Что толку в суровой оценке давних поступков, последствий которых никто не мог предвидеть заранее? Король считал, что стал разумным, а на самом деле он стал бессердечным и бессовестным: пытался выдать замуж Констанцию против ее воли, сверг с престола родную мать, выгнал Изабо, свел дружбу с императором-схизматиком, заключил перемирие с Нуреддином. Если бы Бодуэн обходился с Рено как с родственником и другом, а не выказывал ему одно презрение и не переметнулся полностью на сторону ромея, он мог бы влиять на князя, и тот, возможно, не превратился бы в изгоя, не преисполнился бы горечи и ненависти и не докатился бы до злодейств.

Но ни за что Констанция не допустит, чтобы так жестоко и позорно казнили ни в чем не повинного старика, годами лечившего и спасавшего ее и ее семью! Она обещала ибн Хафезу свою защиту, и теперь это дело чести. Княгиня вызвала тюремщика и говорила с ним с глазу на глаз.


В подземелье быстро темнело, и тюремщик с лоснящейся кожей, от которого, как от хорька, за десять шагов разило терпкой вонью, снова заорал, что, если паршивый армяшка не хочет завтра утром оказаться на костре вместе со своим басурманским колдуном, он должен немедленно выметаться. Но Арам все медлил, а Ибрагим, тот уже и вовсе никуда не спешил, сидел неподвижно, скрестив ноги, сложив на старческом брюшке чахлые руки, с костей которых свисала дряблая, веснушчатая кожа:

– Сын мой, ты только сохрани мои книги и манускрипты. Все самое важное в них, а не в этой старой, никчемной голове. И непременно отправляйся в Аль-Искандарию. Только вобрав весь опыт тамошних врачевателей – мусульманских и иудейских, ты станешь тем лекарем, каким можешь быть. Упомяни во дворе большой мечети Сулеймана мое имя, и тамошние медики помогут тебе, хоть ты и не правоверный, – аль-Дауд задумался, глядя на закатное небо в проеме окошка. – Судьба забыла меня, и я остался один, как слепой верблюд, брошенный в пустыне ушедшим караваном. Хотел бы я знать, что было предопределено свыше, а что зависело в моей судьбе от меня? – склонил голову и промолвил задумчиво: – Больше всего мне жаль, что я так и не научился лечить проказу.

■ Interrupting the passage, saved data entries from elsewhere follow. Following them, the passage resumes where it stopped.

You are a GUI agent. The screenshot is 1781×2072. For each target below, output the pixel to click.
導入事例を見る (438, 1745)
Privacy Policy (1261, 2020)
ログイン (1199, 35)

– Мой господин, – Арам в отчаянии взъерошил свои иссиня-чёрные патлы худыми, как палочки, руками, – как вы можете думать сейчас о какой-то проказе?

Старик с недоумением перевел черепашьи глаза в морщинистых веках на своего помощника:

– Как же так, ибни, сынок? До последней минуты надо пытаться узнавать что-то новое. Что бы ни случилось за порогом земного бытия, лучше покинуть сей мир с добавочной толикой знаний, чем уйти из него невеждой.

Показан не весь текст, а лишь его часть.